Ohh M.G.,I have met some of the cruelest people I've ever met in prison,that will forever have their faces and voices in my head.Like,the bastard C.O.,who was ALWAYS a bastard that would tell poor larger women "MOVE YOUR FAT ASS"!!! and hurtful things like that to women.Well,on my way out the gate,there he was.I'll never forget..."he said look at the dumb-blonde go...I'll see you back in here before the year is up blondie"!! and busted out laughing.I wanted to say "FUCK YOU DICKHEAD"!! But I took it in stride and thought "I'll just use that as just ONE MORE incentive to NEVER come back here."
There is a big difference in the older C.O. that explained to me once why he was so harsh...but in a consistent non-offensive type way.He told me that if he made things easy and life just hunky-dory(basically),then the revolving door would be worse than it already is.But to me...there is a fine line between being harsh and being a REAL jerk.To do your job is ONE thing...but for a C.O. to give off the impression that he is a REAL woman hater(probably due to an ex-wife or something)LOL...and then you got the C.O. that wants you to hate it there,so you won't keep hurting your family/children especially by making it "cool" in there and keep coming back.
I honestly believe that because of the degredation,and hard work w/ no pay,and mainly the longing for your kids is what got me off paper and on the straight and narrow.But I can also give some credit to alot of conversations with C.O.'s,Sgt's,Lieu's and even the warden a few times that has me doing what I have to do to stay in the free.
So edit THIS statement out your post buddy...I demand it:
QUOTE "I've even watched a guy who is far more qualified than me, who was doing a wonderful job get edged out of the spot of Lieutenant at the last minute. Personally, I think this is just to make me think that they have some kind of confidence that they really don't. It's patronizing, it's insulting and if this is a joke, I'm not sticking around for the punchline. I honestly pray for one of those efficiency consultants to come in.
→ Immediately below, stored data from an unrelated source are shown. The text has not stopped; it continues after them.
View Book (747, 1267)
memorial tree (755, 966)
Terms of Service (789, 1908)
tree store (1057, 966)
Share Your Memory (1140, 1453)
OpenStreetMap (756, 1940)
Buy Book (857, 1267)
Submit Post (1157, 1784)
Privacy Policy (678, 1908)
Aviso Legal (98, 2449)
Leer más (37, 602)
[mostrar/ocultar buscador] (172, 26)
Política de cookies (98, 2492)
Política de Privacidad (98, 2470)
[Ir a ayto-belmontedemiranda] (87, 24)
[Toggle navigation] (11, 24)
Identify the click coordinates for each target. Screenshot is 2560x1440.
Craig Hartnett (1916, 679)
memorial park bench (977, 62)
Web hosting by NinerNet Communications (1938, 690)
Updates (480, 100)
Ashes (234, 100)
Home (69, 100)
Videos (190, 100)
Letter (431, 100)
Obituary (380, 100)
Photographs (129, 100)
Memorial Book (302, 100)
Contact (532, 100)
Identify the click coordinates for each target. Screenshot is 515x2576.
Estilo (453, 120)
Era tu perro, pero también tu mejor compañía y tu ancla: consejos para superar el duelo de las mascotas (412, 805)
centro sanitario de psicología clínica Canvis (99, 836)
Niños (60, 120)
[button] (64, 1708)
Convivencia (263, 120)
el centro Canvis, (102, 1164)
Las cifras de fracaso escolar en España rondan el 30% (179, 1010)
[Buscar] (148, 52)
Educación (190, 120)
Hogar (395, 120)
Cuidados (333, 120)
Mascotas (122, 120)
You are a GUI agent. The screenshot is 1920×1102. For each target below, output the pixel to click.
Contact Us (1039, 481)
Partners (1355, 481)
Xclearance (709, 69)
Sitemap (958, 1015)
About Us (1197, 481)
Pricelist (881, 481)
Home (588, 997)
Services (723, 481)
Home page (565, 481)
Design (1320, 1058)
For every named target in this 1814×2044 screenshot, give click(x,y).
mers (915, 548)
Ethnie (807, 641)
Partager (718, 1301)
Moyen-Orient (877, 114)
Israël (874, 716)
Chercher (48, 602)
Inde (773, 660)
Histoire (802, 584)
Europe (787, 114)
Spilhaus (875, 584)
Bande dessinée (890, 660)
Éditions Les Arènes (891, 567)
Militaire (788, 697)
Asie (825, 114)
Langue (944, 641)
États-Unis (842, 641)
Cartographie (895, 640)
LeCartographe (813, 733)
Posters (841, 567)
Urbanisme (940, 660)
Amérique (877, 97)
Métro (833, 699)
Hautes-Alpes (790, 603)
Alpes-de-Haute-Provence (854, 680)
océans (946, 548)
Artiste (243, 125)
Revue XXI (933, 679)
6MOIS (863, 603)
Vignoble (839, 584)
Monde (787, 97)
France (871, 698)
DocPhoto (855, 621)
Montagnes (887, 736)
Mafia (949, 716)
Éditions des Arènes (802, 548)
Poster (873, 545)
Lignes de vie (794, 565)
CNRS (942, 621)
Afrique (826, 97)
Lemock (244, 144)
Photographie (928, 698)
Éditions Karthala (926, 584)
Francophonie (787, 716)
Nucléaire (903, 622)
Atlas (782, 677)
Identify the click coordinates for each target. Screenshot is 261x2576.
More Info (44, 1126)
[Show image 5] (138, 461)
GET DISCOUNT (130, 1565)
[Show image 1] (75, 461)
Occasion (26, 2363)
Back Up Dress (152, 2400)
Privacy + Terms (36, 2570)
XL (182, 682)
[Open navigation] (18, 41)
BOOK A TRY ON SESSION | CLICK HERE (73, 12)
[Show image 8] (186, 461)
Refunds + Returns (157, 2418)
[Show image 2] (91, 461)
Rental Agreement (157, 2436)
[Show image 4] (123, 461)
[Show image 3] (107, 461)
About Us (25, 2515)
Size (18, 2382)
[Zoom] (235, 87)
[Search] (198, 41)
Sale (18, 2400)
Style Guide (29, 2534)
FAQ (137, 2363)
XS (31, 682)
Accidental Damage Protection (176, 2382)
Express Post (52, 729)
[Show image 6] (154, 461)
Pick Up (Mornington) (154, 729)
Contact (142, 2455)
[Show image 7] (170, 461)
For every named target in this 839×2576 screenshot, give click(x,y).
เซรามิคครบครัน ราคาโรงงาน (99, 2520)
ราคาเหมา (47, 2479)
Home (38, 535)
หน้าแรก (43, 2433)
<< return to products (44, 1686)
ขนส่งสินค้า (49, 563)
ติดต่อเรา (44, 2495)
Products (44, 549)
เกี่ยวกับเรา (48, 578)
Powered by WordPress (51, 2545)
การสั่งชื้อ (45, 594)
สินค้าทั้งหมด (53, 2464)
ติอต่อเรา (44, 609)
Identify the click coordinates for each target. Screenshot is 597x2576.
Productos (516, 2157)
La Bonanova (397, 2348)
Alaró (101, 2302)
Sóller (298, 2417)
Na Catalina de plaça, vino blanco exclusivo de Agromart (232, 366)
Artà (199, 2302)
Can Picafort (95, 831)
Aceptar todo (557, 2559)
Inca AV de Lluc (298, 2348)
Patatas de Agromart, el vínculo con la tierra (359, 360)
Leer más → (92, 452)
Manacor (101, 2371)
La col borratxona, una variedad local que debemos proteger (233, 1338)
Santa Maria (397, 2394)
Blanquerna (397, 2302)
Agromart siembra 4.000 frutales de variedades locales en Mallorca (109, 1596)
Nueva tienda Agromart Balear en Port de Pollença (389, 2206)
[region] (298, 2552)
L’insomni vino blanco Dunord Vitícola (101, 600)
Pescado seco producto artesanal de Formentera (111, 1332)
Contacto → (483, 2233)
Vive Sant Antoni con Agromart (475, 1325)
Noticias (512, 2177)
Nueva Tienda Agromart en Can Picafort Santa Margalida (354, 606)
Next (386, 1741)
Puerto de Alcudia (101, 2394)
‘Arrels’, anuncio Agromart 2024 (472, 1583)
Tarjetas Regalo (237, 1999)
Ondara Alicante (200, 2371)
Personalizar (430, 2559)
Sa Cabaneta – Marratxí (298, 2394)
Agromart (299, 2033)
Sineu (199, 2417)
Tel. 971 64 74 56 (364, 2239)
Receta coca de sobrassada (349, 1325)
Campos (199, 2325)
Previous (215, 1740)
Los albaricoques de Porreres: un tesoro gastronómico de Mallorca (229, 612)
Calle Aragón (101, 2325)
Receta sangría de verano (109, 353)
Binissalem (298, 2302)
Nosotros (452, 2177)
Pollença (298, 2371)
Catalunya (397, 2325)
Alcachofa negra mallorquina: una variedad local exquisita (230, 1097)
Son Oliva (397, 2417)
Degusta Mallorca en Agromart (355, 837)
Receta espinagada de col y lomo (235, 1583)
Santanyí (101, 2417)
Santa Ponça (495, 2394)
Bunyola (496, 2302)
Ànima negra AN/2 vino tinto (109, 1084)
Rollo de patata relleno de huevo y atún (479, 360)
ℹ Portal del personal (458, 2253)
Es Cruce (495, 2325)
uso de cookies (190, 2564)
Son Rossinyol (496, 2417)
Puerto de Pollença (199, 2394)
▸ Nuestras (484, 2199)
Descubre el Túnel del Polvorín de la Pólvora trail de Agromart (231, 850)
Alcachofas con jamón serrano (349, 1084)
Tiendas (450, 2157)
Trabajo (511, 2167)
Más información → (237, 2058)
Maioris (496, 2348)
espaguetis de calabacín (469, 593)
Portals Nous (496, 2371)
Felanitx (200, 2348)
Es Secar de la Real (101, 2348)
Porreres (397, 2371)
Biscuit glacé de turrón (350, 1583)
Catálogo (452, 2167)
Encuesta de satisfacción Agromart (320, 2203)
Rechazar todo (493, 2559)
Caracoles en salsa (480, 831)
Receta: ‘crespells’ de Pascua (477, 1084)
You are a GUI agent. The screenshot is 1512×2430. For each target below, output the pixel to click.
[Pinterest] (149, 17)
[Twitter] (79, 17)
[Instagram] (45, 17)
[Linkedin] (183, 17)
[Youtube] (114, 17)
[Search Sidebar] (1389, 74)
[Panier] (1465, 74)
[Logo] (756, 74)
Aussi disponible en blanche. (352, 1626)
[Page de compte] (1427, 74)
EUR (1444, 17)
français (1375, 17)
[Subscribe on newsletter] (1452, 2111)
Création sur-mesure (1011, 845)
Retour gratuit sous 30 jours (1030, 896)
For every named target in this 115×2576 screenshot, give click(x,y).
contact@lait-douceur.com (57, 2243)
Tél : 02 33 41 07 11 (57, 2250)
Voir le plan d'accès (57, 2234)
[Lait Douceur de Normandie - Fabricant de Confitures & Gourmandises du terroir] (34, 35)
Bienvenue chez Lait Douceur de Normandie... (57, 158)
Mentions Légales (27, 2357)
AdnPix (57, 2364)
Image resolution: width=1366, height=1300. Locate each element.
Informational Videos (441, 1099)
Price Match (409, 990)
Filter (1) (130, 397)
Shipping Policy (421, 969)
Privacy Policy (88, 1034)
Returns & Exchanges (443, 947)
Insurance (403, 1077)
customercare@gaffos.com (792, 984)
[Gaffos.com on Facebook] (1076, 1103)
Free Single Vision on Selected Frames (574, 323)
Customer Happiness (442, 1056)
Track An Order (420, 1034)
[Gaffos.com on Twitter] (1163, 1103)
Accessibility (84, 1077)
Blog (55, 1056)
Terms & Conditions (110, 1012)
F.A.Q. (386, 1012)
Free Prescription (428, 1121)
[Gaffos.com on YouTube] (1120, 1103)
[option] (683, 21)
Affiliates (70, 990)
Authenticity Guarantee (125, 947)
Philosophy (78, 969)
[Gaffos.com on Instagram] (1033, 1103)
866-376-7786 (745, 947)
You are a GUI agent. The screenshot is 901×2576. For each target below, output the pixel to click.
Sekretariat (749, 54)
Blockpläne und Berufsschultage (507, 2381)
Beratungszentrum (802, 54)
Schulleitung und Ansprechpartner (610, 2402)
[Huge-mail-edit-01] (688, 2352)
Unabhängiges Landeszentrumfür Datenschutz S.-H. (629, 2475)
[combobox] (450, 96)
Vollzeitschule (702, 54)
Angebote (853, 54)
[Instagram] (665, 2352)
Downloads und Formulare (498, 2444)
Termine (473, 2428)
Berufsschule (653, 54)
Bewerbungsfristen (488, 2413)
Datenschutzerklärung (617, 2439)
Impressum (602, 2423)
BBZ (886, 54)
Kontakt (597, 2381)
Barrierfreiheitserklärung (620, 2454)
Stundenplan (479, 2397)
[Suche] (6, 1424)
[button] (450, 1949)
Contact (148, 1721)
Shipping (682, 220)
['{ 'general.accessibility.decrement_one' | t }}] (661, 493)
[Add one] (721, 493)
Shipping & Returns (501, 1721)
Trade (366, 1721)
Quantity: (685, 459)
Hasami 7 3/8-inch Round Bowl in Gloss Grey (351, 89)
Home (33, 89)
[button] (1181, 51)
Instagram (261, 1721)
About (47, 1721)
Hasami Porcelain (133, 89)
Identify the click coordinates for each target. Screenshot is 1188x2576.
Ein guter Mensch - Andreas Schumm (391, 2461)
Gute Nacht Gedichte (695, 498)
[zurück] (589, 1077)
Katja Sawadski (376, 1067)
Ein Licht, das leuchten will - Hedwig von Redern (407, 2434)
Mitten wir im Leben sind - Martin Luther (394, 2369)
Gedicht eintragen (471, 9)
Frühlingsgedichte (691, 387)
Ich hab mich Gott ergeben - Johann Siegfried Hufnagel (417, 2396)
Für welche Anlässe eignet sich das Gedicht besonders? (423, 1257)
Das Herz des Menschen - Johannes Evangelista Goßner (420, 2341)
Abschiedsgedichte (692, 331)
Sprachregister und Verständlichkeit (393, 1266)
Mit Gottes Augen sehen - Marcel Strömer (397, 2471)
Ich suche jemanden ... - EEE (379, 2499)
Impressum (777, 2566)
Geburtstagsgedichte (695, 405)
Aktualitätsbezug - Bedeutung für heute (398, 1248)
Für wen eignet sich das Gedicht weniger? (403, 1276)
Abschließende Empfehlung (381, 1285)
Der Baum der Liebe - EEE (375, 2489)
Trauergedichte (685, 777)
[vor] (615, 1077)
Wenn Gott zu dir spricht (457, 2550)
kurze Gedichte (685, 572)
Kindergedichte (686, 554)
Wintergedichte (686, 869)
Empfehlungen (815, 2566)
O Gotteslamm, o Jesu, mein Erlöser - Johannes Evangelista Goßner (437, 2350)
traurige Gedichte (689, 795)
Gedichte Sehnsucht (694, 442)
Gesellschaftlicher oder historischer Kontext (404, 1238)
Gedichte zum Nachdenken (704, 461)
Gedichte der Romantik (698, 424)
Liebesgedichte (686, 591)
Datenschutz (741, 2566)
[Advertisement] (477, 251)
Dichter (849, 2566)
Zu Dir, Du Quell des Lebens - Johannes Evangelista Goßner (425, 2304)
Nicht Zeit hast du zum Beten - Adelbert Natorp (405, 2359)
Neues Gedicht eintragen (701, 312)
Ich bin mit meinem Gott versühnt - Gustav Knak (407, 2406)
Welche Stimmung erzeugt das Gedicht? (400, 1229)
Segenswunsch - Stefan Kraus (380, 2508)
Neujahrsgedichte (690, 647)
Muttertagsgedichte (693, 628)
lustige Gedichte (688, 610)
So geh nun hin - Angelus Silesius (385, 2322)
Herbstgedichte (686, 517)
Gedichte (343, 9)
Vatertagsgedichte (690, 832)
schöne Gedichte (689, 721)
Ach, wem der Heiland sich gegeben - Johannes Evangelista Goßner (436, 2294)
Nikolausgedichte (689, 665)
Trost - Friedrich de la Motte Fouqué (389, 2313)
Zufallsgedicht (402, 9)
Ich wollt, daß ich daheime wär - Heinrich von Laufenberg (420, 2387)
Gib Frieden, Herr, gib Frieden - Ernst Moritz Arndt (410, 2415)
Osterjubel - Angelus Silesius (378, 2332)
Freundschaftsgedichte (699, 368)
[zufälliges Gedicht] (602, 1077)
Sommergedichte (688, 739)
I'd give them the one thing the want most first...right out the gate." UNQUOTE
That's pure bullshit.Your what every system needs.Someone with some damn sense.
Luv ya..Take that promotion and the money that goes with it!! :-}

2:48 AM  
Blogger Tamara said...

daaaannnng!
Did I have THAT much to say!?
Whoa!

2:49 AM  
Blogger Tamara said...

ooops...one more thing...I don't care if spam nails my blog...I hate that word verification on everyone's blog.I better go let Letti know not to add it to mine.LOL
It NEVER goes thru the 1st time,and I KNOW dang-friggin well my letters are RIGHT.It ALWAYS takes me twice.Hate it.